Closed ElliotFriedman closed 1 year ago

ElliotFriedman commented 2 years ago

Examples of fuzz tests I've found helpful: https://github.com/fei-protocol/flywheel-v2/blob/main/src/test/FlywheelTest.sol https://github.com/fei-protocol/flywheel-v2/blob/main/src/test/token/ERC20GaugesTest.t.sol

JorgeAtPaladin commented 2 years ago

In our experience echidna tends to be a much stronger fuzzer compared to the build-in fuzzer that is used by Forge/dapptools.

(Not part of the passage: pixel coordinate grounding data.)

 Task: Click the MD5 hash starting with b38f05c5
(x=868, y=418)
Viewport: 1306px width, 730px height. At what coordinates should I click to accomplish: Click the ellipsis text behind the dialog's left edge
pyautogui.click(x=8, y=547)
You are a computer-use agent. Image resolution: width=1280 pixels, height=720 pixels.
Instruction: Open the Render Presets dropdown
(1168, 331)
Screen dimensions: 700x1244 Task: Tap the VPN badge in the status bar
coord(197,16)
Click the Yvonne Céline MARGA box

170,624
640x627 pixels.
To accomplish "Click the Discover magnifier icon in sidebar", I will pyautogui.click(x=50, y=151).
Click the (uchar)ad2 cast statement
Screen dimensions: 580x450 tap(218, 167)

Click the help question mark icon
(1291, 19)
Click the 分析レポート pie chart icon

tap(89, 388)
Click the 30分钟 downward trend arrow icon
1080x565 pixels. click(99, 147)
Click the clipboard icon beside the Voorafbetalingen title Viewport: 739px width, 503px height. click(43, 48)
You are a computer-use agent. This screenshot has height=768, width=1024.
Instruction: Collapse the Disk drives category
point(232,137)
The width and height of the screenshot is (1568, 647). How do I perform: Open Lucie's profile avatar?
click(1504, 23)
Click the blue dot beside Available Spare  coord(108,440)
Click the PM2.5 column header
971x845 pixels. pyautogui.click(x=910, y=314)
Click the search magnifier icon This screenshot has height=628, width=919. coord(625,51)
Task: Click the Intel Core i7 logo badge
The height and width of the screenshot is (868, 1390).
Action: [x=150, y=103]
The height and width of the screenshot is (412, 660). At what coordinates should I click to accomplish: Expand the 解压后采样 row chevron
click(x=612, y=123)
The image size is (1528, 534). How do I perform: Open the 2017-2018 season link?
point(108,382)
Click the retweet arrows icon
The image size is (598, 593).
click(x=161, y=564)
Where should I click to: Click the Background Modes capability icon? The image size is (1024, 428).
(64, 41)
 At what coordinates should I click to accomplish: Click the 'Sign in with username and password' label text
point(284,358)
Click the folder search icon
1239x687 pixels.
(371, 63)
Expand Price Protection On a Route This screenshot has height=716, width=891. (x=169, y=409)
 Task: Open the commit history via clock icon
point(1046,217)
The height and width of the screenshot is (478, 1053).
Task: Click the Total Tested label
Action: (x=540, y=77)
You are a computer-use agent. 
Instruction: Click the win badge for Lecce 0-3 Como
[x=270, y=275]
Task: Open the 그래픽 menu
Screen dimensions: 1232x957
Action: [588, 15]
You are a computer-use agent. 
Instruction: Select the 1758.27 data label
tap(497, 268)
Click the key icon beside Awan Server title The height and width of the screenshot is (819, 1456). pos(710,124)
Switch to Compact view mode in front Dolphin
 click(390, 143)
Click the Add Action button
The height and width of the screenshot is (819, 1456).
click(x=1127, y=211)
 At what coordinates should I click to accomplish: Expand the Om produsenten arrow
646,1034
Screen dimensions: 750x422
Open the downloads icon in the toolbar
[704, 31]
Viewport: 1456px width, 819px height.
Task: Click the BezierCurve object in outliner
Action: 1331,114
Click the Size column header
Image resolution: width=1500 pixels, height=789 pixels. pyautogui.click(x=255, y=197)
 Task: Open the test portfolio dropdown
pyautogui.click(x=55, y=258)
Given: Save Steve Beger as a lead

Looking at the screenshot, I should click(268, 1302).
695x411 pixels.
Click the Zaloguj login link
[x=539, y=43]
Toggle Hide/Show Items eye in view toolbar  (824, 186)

Echidna uses slither to symbolically find all potential inputs

contract HelloWorld {
    function hello(string memory who) public pure returns (string memory) {
        if (compare(who, "Marco") == 0) { // compare code left out, it's a string comparison method that can be solved by a symbolic solver
            return "Meh";
        }
        return string(abi.encodePacked("Hello, ", who, "."));
    }

    function testStringMatch(string calldata str) external view returns (bool) {
        assert (keccak256(abi.encodePacked(hello(str))) == keccak256(abi.encodePacked(string.concat("Hello, ",       string(abi.encodePacked(str)), "."))));
    }
}

Echidna almost instantly proposes Marco as an input here while Forge is absolutely blind to it (even if you move the input of hello to an int, Forge will only find obvious matches like "1" due to it not using symbolic analysis.

We recommend to use echidna in assertion breaking mode most usually. The detection rate is much higher than Forge and when using the assertion mode the developer UX is not too much worse than Forge.